Se eu pudesse beijar um sentimento, eu beijaria a Tristeza, pois seria eu alegria para ela, e se por milhões de lágrimas se juntassem após o corte na cebola, tornaria elas todas em rios onde floresceriam vida, de peixes e folhas em uma floresta azul. Tristeza, porque me olha assim? Será que pode dar cabo a luz dos olhos meus que te atravessam e te revelam a dor de precisar de um alívio? Um suspiro em um domingo de praia? Ou até mesmo um nublado-chuva em uma segunda feira?
Por poder ou conhecer que me pertença ao lugar que me espera, o fim do começo ou o começo do fim, pedi-la, ó Tristeza, sua mão em casamento deixaria bem a ser assim, segurar em abraços os contos de antigamente, das histórias passadas que ficarão para trás e das folhas de carvalhos sombreando os espaços que recheiam o vazio da nossa existência. Se toda existência precede uma essência, para quem Sartre a Tristeza pode explicar? Você chega até mim de maneira silenciosa, sem fazer barulho ou nem um cetim de embrulhos que atormentam a secura de minha garganta.
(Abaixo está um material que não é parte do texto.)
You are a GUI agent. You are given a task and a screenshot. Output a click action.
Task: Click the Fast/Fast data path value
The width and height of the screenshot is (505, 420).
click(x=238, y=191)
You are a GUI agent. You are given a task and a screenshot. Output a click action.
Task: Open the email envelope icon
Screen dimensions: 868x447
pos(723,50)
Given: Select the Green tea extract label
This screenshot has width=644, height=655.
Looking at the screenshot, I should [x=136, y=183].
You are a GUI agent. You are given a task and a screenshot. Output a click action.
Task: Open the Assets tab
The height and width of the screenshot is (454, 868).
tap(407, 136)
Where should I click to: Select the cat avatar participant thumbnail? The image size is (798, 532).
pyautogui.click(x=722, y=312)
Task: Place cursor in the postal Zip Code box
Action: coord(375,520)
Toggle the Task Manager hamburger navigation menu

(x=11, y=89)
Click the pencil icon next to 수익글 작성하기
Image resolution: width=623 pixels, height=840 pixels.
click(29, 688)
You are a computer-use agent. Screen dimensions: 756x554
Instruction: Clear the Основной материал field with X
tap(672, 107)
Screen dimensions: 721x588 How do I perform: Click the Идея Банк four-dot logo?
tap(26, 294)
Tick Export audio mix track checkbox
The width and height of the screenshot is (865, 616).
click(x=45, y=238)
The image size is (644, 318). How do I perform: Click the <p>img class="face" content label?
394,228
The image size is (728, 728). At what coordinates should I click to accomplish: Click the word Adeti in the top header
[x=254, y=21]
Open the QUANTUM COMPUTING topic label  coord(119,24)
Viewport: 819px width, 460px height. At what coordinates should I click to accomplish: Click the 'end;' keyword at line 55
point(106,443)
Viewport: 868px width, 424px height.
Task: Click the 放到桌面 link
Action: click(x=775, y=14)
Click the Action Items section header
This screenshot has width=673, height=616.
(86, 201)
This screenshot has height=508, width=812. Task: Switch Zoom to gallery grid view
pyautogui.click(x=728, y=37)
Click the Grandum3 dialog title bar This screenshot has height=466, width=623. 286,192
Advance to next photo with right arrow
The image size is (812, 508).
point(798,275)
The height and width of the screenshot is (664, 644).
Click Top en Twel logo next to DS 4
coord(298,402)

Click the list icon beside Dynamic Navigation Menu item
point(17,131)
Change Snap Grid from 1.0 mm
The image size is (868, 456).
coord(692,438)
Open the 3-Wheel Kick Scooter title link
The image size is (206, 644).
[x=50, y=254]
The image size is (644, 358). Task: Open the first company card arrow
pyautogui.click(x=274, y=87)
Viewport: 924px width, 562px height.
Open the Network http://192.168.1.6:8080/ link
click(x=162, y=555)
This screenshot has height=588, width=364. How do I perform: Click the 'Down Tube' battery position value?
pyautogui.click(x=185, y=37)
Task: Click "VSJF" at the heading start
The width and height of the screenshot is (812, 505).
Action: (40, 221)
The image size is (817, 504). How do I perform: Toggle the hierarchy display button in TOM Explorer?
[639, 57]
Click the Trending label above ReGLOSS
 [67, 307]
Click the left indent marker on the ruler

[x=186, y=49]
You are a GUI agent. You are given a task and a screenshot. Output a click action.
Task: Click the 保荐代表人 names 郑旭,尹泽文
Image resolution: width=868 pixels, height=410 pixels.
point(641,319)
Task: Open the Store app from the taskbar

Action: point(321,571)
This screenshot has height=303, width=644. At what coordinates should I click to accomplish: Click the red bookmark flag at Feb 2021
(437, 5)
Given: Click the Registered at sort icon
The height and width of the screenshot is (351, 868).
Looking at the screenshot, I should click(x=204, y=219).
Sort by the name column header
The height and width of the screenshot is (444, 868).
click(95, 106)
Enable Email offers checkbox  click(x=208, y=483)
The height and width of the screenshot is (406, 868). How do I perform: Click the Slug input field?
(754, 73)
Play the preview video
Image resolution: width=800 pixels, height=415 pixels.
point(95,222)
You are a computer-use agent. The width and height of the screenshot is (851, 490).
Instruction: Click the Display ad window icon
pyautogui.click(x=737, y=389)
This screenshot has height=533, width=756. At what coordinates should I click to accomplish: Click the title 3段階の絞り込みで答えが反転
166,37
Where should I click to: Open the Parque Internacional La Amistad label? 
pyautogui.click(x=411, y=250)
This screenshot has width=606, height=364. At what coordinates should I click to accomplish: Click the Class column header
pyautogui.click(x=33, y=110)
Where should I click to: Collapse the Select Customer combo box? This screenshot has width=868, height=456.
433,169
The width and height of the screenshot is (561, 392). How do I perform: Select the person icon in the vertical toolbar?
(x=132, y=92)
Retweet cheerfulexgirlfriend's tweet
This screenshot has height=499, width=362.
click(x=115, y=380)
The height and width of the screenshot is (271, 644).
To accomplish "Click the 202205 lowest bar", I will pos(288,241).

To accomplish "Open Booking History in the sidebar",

Olho para a minha caneca de café com ânsia e o cigarro entres os dedos queimando como queima o meu estômago quando penso que tenho que ir dormir para acordar de novo no outro dia.
De todos os meses da minha vida Tristeza, e de todos os dias que fazem no calendário greco-romano a sua composição, a hora do dia mais difícil sempre é a de se levantar da cama. Você sempre recobra a mim nesses momentos, quando me deito e levanto, você se deita e levanta comigo, quando escovo os dentes ou os deixo de escovar por não sentir vontade ou por desprezo a minha própria condição, você está lá. O que tem meu estômago a esperar quando confronto você Tristeza com a alegria que tento ser para ti? Meu corpo veste nu as frias palavras que cobrem meu corpo quente de vermelho, teu corpo te acalenta as duras frases que remetem a não aguentar mais, de querer desistir, de não querer mais fazer parte disso, de querer fugir, tentar outra coisa, fazer diferente, talvez se fosse mais verde ou menor do que sou, até mesmo se tivesse mais cabelo, talvez isso tudo seria diferente, talvez encontraria saída para mim, Tristeza.
Não poderias mais fazer sabor nenhum se assim fizesse, pois te julgo Tristeza por ser assim, tão complacente e conveniente com a realidade, por isso jamais conseguirei ser alegria para ti, uma vez que sou fraco e magro demais para preencher qualquer alegria que pudesse continuar a ferver o seu corpo no meu. Pois nada poderá salvar nós de nós mesmos, somos para cada um de nós o sentir que reforça o efeito revelador dos meus olhos para os seus, estamos aqui por condição histórica de nosso próprio tempo, e viremos a ser qualquer coisa que seja após definirmos nós a seus olhos o que somos, Tristeza. Não poderia eu te salvar e nem mesmo você me salvar de ser assim no lugar em que estou, nem por mil lamentos e o que range a garganta ao cantar, e o que dói os dedos ao tocar e o que raspa as cordas por entre os dedos sussurrar, dirigindo os seus lábios nos meus em um samba período-azul de Picasso as várias pinturas que derramam as lágrimas ao colorar.